Except that in Brampton, it looked a lot like home.

Instead of being part of a minority, they are part of what is a growing visible “majority” in some GTA suburbs. In the past five years, Brampton has seen the greatest change, with the percentage of visible minorities increasing from 40 to 57—most being South Asians.

“It made it easier for us to settle,” said Preetinder, who works in an auto-parts factory that employs mostly Punjabis.

For the first time, the combined total of those from India, Bangladesh, Pakistan and Sri Lanka outnumbered the Chinese. There were 1.26 million South Asians, followed by 1.21 million Chinese and 784,000 blacks across the country.

In Toronto, nearly half of the population, at 46.9 per cent, were a visible minority. Markham topped the list of communities in the GTA with just over 65 per cent visible minorities.

South Asians are often looking for a way out of political instability, said immigration consultant Ali Naqvi. But he said many come because they want to give their children a better life.

“Everyone struggles,” he said. “That is part of the settlement process for newcomers. The hope is that the sacrifice translates into success.”

That’s what the Hansras are counting on as they settle in their new homeland.

“You think you will find a job, make a lot of money, but it’s not so simple,” said Preetinder, 27.

Her job of sorting through the nuts and bolts at the auto parts factory is hard on her eyes. “I never imagined things would be so difficult here,” she said.

Jagdev, 26, who recently got his trucking licence, is more optimistic. “At least you can get a job here. In India you can’t.”

Naqvi, who immigrated to Canada as student 20 years ago, is attuned to the struggles of immigrants. Three years after his family came to Toronto, his father went bankrupt. But his siblings managed to persevere, with three of them becoming lawyers. His younger brother Yasir was elected as the MPP for Ottawa Centre.

But he knows that this is not a common success story.

“While South Asians are the majority in terms of numbers, in terms of influence they are not,” he said.

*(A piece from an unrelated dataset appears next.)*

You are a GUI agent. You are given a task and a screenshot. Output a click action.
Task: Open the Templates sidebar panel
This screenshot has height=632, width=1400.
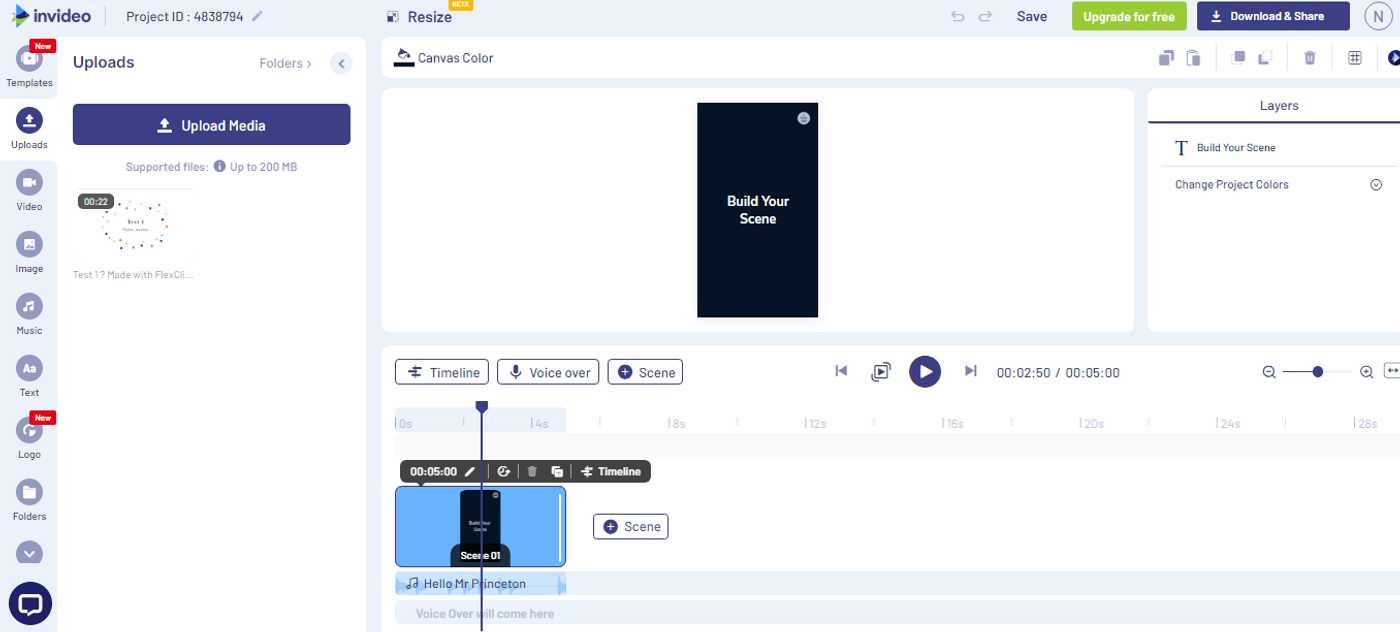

Ratna Omidvar, executive director of Maytree Foundation, which funds many immigrant and refugee programs, also sees discrepancies in the reflection of visible minorities in positions of influence.

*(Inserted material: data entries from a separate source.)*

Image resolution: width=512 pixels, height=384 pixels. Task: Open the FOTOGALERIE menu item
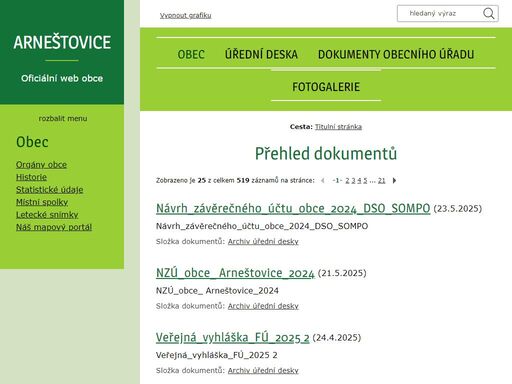point(326,87)
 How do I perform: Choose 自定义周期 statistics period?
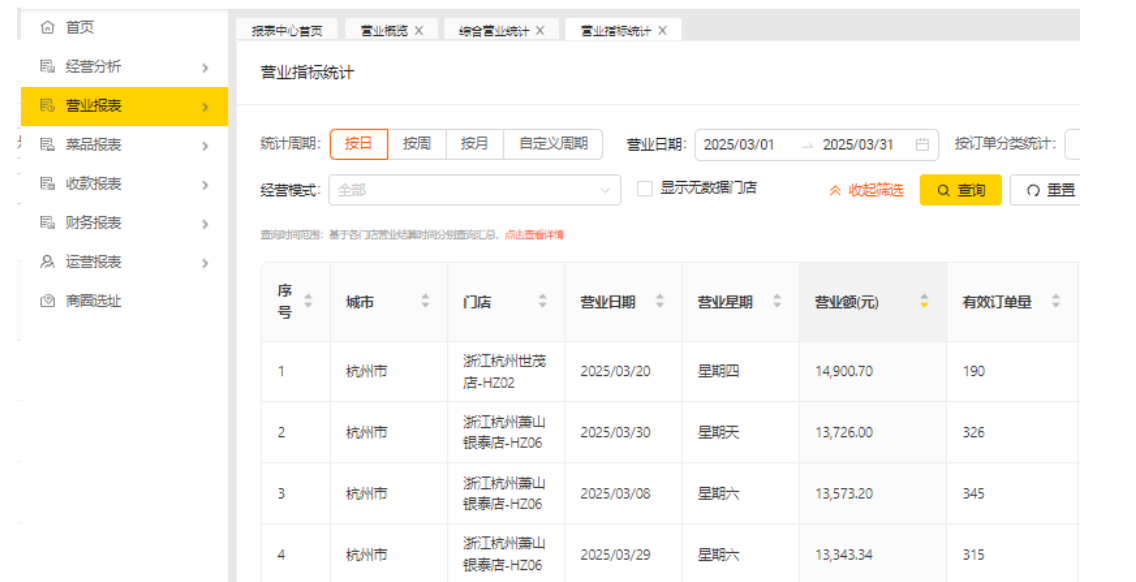(553, 144)
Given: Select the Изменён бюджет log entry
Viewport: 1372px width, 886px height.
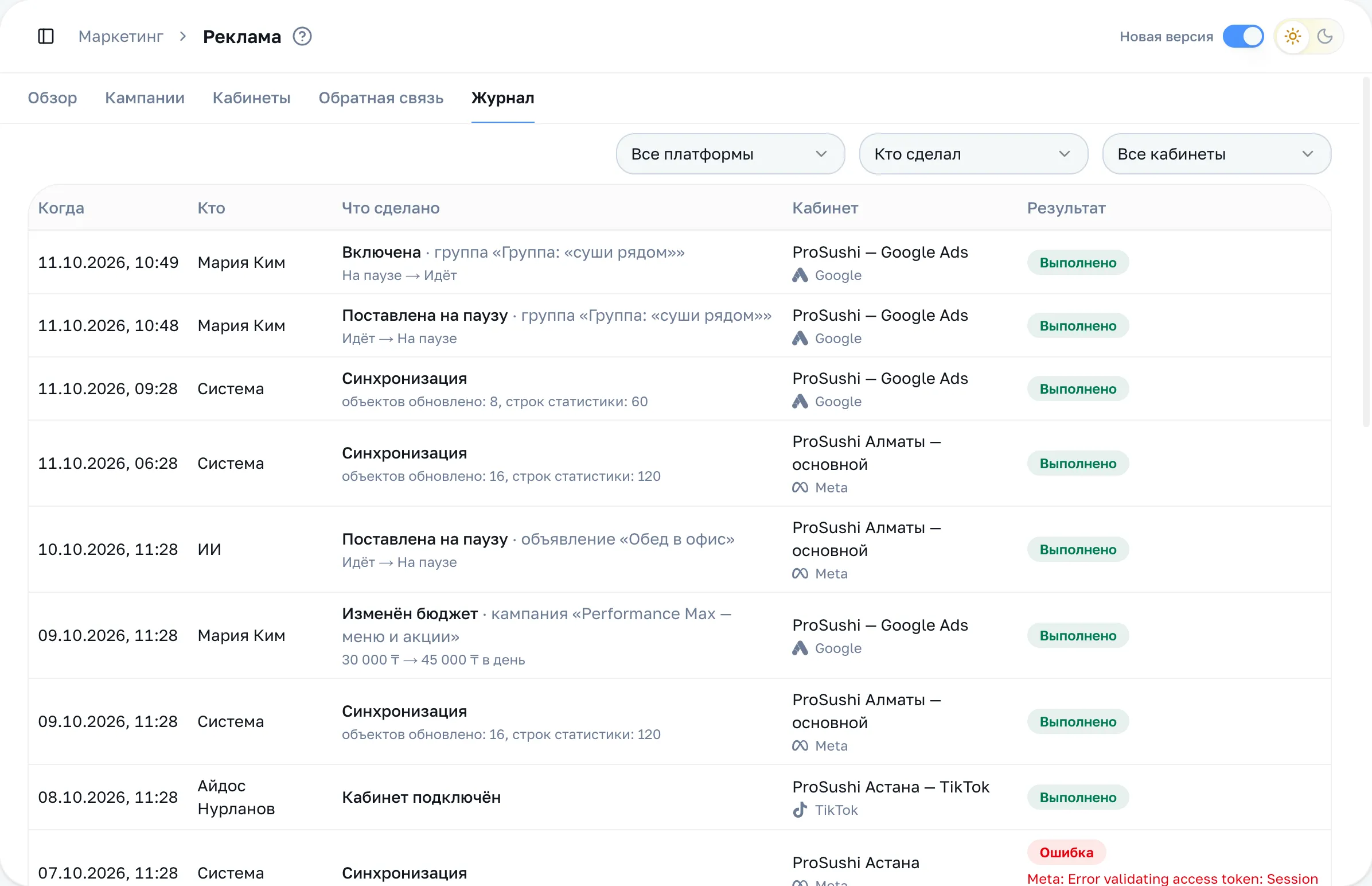Looking at the screenshot, I should point(679,635).
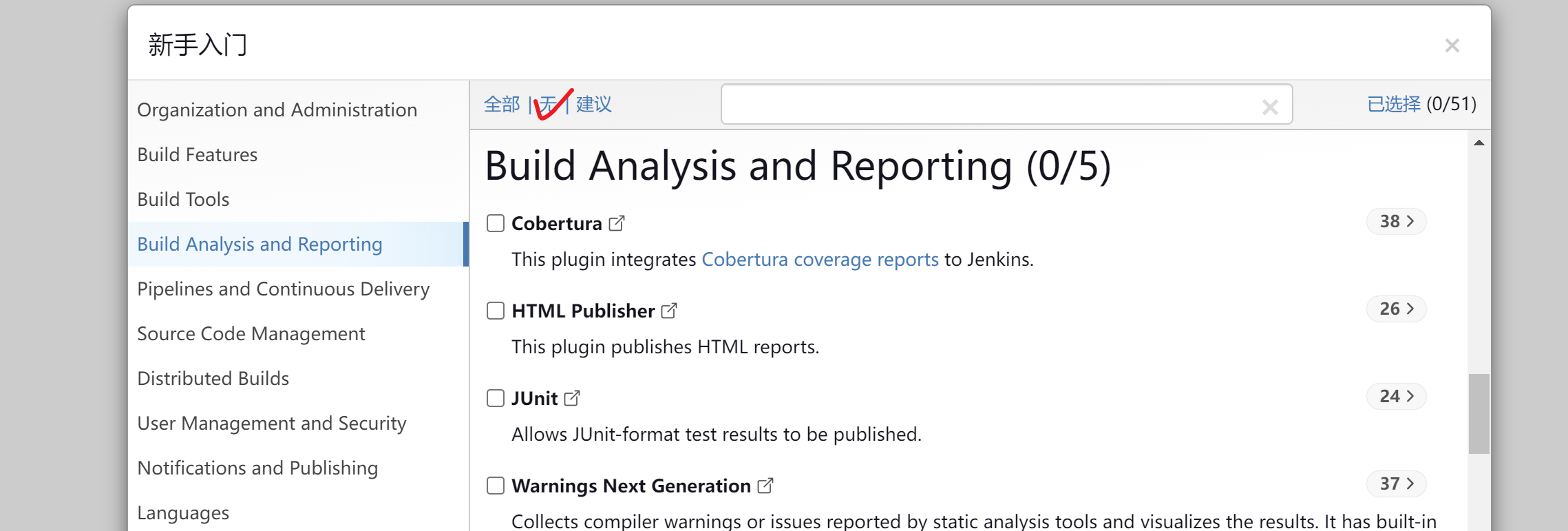1568x531 pixels.
Task: Check the Cobertura plugin checkbox
Action: [496, 223]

“Public institutions are a mirror of the society. They reflect the power structure of the society and you see the faces represented in power and privileges,” Omidvar said.

Research done by the foundation has shown that only 1 to 2 per cent of corporate Canada is made up of visible minorities, she said.

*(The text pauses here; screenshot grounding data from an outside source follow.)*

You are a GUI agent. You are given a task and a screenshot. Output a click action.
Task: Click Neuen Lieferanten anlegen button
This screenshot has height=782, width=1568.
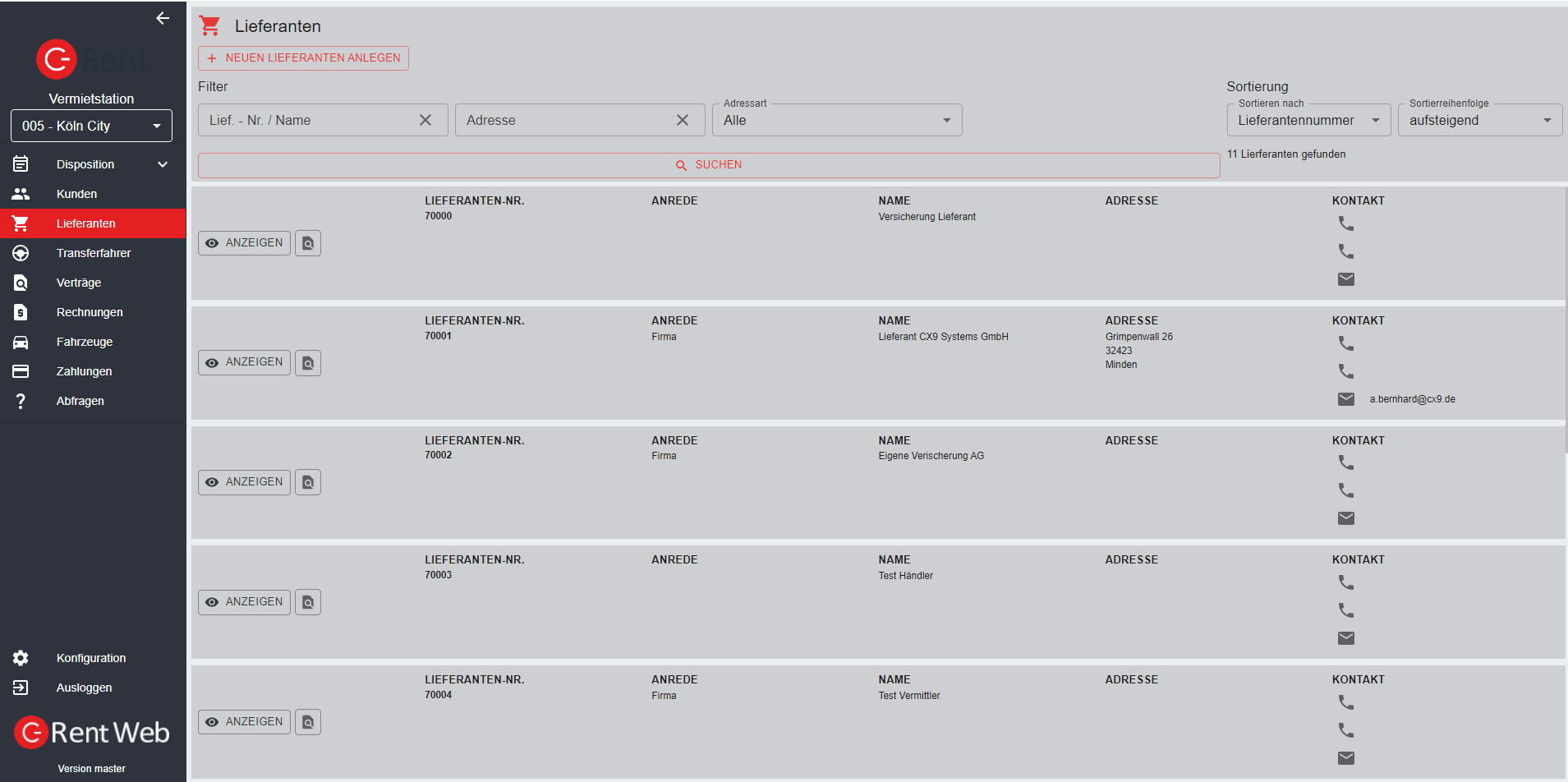tap(303, 58)
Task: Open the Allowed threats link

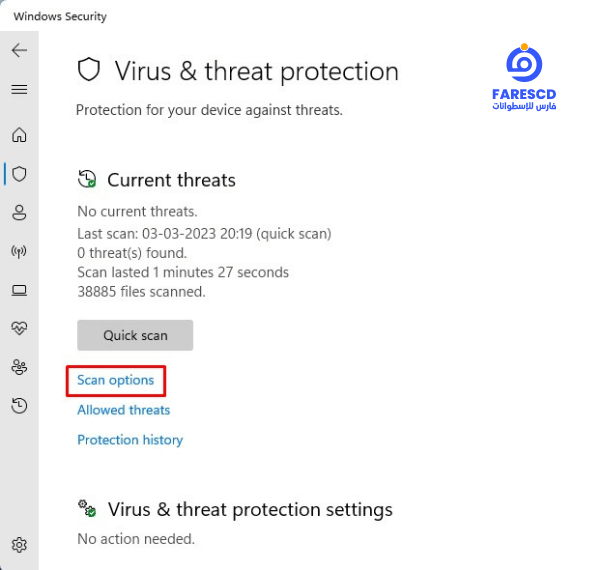Action: pos(124,410)
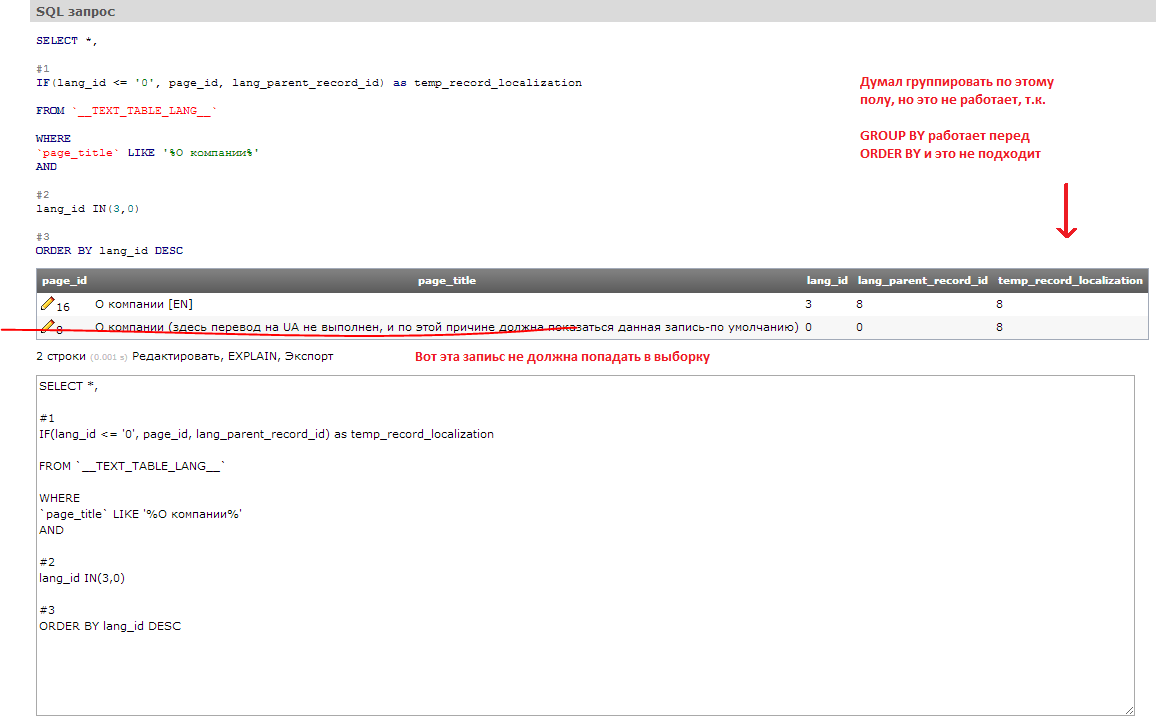This screenshot has width=1156, height=728.
Task: Click the 'ORDER BY lang_id DESC' line in the textarea
Action: 110,626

“They’ve made strides in promoting visible minorities in mid-management, but there is still a glass ceiling at the top level where visible minority faces are absent,” she said.

The same is true in the various levels of government. In city council, four of 44 councillors are visible minorities, and in Queen’s Park, it’s just 11 of 107.

Lack of opportunity is behind the downtrend in Chinese immigrants, according to Naqvi.

“Chinese applicants are having second thoughts about Canada,” he said. He attributes the slowdown to the economic boom in China, which is retaining young professionals, and to the negative reputation that Canada has gained abroad for its unwillingness to recognize foreign credentials.

Ontario Immigration Minister Michael Chan, the only MPP of Chinese descent in the legislature, is determined to change this.

He said Queen’s Park will soon be launching a joint partnership with community groups to address the issue.

On a grassroots level, the Maytree Foundation has launched a similar program called the “abcGTA program” to pre-screen visible minority candidates to sit on boards of the voluntary and government sectors, such as the LCBO, tribunals and provincial bodies. To date, 150 people have been chosen.

But Navdeep Bains, MP for Mississauga-Brampton South and one of the 10 South Asians in the House of Commons, believes that diversity should not be limited to the colour of one’s skin.

“You want to have representation reflected in your institutions that ultimately reflects your diversity,” he said.

“But I think diversity goes well beyond just the typical definition of just looking different. I think it has to do with being open to ideas and concerns of others.”